Francisco “Paco” Barragan
#3 NLE you state,
“And the US Government, at 18cents a gallon, gets a lot more per gallon than any oil company.”
MY RESPONSE:
Your statement APPEARS FALSE for several reasons
FIRST REASON:
Because at .18 cents the govt collected an expected $24.8 Billion BUT
the top 5 producers had $145 BILLION in PROFITS from about total REVENUES of about $450 Billion:
http://www.calcars.org/calcars-news/928.html (total profits)
http://tonto.eia.doe.gov/ask/gasoline_faqs.asp (total gallons consume)
137,800,000,000 gallons consumed in US in 20008
0.18 tax per gallons
$24,804,000,000 fed tax expected to be paid
.
SECOND REASON:
Additionally, there are Oil Extraction Credits plus other credits that would offset any amounts of taxes paid by the companies. NLE, since you come from CHEVRON do you know what the LEVEL of TOTAL CREDITS to the US Oil industry is?
I have not pinned down that number yet (I was hoping you would know).
#3 you NLE you also state,
“Confusing to follow, but basically he’s saying if we give a tax break to an international company to do business here, that equals money to foreigners. The xenophobia in that statement is just rampant, one. Two, that’s the interconnected world today.”
.
MY RESPONSE:
This is not about Xenophobia but about reality.
The Tax Credit given as a FREEBY to a Corporation comes FROM the AMERICAN Taxpayer…but if corporations are paying ZERO or LOW taxes (and these taxes would be greatly affected or offset by the tax credits), and corporations are foreign owned or with majority foreign shareholders, then the benefit is going to a foreign citizen and not staying here in the US. For example, I worked for a sizable company that had about 85% of its business in the US, but about 90-95% of its shareholders were foreign shareholders.
This is a greater reason for ensuring taxes are paid by the Corporation, and ensuring that after all the Credits, offsets etc that the level of taxes on profits is fair and reasonable.
Francisco “Paco” Barragan
Federal tax burden about 30 years ago = about 75% shouldered by businesses, 25% shouldered by individuals. Federal tax burden now = 75% shouldered by individuals, 25% shouldered by business.
That pretty much tells you all you need to know about the overall taxation trends. Is it any surprise that, concurrent with this trend, that corporation are wielding greater and greater power in our govt.
The price of oil is going up due to supply and demand.
One of the ways to curb usage and encourage the move to alternate energy is to increase the taxes on oil.
This will have several long term results.
1) Theoverall demand for oil will fall resulting in a lower cost for the remaining oil. So taxing now will lower the cost of oil later.

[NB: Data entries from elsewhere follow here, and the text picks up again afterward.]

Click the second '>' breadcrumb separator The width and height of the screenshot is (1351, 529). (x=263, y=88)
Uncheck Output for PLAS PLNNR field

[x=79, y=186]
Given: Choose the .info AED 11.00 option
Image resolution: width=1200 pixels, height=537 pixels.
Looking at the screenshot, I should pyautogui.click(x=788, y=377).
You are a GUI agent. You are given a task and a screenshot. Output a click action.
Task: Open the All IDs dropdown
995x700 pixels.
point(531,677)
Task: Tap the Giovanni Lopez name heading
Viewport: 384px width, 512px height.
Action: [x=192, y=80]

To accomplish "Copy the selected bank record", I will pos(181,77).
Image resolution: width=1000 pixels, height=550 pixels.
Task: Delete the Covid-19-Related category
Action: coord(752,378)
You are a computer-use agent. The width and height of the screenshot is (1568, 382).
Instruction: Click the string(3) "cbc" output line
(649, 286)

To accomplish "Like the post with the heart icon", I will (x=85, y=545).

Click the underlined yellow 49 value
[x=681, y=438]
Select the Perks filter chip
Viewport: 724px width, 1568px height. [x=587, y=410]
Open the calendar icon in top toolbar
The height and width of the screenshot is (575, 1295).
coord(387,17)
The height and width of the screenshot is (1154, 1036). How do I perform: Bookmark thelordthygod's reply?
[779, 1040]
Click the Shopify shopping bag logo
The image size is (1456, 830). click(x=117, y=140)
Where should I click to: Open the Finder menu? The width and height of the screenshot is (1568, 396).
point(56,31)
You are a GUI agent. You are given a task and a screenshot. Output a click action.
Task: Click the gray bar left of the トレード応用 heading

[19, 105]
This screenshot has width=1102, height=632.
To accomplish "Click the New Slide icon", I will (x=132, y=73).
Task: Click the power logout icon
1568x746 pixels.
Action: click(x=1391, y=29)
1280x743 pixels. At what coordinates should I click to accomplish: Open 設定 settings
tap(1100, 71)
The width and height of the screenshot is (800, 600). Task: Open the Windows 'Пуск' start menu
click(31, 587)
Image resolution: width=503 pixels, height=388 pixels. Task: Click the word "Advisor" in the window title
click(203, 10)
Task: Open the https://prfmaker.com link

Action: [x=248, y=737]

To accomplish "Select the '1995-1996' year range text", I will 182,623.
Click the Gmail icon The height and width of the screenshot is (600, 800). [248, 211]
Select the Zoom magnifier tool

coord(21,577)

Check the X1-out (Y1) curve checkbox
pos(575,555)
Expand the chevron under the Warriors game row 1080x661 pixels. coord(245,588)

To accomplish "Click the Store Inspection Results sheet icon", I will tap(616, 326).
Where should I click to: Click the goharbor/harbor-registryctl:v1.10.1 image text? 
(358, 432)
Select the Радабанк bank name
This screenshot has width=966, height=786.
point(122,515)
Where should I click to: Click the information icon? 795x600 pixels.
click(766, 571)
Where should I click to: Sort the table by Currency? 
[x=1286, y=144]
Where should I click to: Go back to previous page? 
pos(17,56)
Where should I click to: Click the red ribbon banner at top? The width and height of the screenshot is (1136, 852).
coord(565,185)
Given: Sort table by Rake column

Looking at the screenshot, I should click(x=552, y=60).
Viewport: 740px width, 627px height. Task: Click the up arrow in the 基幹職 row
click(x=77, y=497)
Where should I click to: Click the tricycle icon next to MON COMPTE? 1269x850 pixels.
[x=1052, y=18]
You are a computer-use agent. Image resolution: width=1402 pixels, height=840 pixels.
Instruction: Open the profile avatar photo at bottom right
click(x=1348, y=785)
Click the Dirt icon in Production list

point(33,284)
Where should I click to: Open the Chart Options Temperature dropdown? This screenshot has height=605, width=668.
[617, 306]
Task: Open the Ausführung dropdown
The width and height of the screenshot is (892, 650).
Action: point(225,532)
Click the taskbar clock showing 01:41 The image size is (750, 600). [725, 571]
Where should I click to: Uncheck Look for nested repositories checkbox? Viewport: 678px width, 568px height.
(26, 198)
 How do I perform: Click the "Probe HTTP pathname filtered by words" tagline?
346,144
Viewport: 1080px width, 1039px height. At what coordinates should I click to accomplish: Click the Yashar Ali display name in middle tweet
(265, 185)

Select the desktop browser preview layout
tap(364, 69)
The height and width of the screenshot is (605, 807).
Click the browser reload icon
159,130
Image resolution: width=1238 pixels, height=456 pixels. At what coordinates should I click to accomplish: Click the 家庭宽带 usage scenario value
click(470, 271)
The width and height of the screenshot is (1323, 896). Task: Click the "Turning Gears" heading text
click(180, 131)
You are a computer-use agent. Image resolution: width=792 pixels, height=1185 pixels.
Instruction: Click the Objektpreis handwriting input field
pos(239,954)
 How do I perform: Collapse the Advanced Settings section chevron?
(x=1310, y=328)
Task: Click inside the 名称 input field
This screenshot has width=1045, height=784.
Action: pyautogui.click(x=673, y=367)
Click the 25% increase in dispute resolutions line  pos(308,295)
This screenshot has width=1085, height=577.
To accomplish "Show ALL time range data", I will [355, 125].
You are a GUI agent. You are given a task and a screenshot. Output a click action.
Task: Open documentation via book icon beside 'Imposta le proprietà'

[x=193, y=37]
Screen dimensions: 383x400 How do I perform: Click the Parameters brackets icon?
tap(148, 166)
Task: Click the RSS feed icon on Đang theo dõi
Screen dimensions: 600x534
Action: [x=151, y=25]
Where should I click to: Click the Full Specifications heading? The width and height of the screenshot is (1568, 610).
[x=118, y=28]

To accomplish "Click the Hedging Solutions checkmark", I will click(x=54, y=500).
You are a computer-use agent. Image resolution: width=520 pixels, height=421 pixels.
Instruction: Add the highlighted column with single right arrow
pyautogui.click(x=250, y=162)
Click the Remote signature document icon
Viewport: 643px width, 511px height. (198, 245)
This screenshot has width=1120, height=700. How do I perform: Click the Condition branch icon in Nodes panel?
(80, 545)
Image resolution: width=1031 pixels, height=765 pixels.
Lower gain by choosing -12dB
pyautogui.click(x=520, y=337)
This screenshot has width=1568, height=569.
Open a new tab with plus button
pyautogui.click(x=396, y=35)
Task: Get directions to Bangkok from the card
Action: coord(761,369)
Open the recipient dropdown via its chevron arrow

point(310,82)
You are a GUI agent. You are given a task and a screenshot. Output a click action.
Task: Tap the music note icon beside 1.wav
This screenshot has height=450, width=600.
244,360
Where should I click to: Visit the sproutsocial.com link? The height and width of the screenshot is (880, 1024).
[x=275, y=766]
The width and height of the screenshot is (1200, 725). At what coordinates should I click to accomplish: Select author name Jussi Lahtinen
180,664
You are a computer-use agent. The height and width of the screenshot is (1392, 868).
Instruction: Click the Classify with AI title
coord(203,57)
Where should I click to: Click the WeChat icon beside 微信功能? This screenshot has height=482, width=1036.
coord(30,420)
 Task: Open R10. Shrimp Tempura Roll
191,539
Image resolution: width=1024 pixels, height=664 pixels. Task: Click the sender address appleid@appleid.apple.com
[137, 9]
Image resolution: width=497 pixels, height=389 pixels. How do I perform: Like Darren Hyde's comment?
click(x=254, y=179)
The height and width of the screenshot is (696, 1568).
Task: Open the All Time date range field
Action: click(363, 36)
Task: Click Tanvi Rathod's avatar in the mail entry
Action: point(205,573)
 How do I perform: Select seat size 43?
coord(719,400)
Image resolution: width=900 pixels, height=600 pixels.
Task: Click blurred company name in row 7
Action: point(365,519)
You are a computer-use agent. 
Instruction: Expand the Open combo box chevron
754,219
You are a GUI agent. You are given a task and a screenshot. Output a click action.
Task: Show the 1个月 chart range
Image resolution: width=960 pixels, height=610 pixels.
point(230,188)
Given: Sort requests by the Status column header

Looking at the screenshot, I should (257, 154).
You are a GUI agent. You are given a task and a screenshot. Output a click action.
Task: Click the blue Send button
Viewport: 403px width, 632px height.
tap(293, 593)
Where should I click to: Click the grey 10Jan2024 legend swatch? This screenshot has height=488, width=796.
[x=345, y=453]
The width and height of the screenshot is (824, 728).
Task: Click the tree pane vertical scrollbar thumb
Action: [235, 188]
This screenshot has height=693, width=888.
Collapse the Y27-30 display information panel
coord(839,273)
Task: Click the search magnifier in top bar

2) It will make alternative energy more competitive.
3) It will reduce our trade imbalance
4) The additional revenue can be used to reduce the deficit of the state and the country. The additionla revenue should be directed to help lower income persons that will be most impacted by the tax and to develope alternative green energy.
This is a win win situation.
Exxon should pay thier fair share.
Wait! I thought corporations were people too!
Which is it? Are they legal persons or not? If they demand (and apparently get) the same rights as individuals, why do they then not have the same obligations?
Oh, I see. Because they are corporations.
Welcome to the rabbit hole.
ww that only works if they are giving money to campaigns, otherwise they are different.
I agree with you however, since they are now individuals then they should pay the same upper tax bracket rate as an individual.
So since the top 5 producers had $145 BILLION in PROFITS they owe the taxpayers about 35% of that or about 50 billion per year.
Someone should file a court case based on the recent supreme court ruling on this individual issue. If it applied to free speech it should apply to taxes.